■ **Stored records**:
>>>>>

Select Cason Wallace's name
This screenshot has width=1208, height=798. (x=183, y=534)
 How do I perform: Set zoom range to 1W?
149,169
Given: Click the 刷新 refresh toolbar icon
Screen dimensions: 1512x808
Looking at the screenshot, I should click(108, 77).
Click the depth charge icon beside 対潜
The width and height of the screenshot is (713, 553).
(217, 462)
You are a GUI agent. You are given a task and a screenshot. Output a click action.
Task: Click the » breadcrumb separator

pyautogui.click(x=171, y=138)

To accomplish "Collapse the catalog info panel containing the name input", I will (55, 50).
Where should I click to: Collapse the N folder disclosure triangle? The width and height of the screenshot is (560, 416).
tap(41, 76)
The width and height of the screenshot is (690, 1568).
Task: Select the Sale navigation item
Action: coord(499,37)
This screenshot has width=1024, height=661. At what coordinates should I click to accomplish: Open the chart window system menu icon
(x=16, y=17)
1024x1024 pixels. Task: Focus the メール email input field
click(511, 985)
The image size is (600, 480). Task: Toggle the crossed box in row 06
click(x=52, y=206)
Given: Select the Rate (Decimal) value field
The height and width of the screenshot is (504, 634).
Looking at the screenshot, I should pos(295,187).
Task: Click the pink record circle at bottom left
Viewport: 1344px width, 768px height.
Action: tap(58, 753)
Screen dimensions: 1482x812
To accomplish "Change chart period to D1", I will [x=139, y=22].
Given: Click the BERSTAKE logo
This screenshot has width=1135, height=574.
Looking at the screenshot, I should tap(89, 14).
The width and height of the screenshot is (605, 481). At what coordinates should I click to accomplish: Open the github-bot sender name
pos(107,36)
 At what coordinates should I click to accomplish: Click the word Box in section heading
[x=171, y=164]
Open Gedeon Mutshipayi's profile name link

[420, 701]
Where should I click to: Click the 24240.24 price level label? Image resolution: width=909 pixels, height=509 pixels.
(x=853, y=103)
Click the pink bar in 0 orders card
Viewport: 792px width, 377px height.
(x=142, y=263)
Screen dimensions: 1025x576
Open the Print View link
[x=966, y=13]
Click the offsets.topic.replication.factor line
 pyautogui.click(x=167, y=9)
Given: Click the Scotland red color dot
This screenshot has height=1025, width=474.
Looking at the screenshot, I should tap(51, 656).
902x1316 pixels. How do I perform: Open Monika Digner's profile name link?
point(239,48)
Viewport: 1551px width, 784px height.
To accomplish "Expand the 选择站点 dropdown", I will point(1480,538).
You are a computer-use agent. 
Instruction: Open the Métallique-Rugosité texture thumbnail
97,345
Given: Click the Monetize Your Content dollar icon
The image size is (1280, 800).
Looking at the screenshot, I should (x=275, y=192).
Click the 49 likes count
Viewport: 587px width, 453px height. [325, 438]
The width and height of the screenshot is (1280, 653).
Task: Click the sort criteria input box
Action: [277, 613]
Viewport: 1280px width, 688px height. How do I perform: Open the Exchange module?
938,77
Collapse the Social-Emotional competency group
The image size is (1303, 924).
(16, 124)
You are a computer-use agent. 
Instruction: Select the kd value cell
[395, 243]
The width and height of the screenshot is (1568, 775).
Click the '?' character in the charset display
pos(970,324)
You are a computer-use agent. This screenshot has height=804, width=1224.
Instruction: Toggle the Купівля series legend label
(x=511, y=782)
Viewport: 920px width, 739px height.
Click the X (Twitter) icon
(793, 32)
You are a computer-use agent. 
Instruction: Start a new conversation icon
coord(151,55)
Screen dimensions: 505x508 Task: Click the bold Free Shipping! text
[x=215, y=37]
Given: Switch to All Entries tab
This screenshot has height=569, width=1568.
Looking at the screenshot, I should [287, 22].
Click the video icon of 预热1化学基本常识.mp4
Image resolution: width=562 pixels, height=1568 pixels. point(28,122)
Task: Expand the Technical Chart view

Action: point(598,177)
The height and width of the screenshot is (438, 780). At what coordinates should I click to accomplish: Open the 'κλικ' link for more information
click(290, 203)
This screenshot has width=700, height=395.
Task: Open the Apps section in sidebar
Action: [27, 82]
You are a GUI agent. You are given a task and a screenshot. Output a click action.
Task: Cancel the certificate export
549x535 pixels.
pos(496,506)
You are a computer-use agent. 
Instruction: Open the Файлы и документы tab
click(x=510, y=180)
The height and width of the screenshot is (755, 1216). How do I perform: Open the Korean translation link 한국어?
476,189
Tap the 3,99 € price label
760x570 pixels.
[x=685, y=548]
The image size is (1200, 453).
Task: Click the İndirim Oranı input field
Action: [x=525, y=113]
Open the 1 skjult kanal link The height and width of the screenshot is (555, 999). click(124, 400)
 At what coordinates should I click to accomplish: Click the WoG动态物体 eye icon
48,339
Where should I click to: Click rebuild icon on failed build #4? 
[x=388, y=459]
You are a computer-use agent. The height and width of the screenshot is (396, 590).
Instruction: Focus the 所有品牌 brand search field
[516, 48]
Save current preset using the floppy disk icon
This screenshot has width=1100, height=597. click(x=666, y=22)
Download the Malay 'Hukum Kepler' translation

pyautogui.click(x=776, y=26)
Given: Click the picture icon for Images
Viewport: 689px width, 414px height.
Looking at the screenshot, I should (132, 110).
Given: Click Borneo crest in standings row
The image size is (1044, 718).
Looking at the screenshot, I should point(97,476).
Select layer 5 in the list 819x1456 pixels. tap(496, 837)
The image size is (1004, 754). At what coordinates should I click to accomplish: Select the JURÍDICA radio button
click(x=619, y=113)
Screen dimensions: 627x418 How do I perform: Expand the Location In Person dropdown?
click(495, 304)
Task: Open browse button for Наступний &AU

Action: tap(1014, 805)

<<<<<

■ **TASK TO CARRY OUT**:
Nothing should appear in the answer except the lines from the one with "Screen dimensions: 627x418" through the final line of the records, written exactly.

■ **RESPONSE TO THIS EXERCISE**:
Screen dimensions: 627x418 How do I perform: Expand the Location In Person dropdown?
click(495, 304)
Task: Open browse button for Наступний &AU

Action: tap(1014, 805)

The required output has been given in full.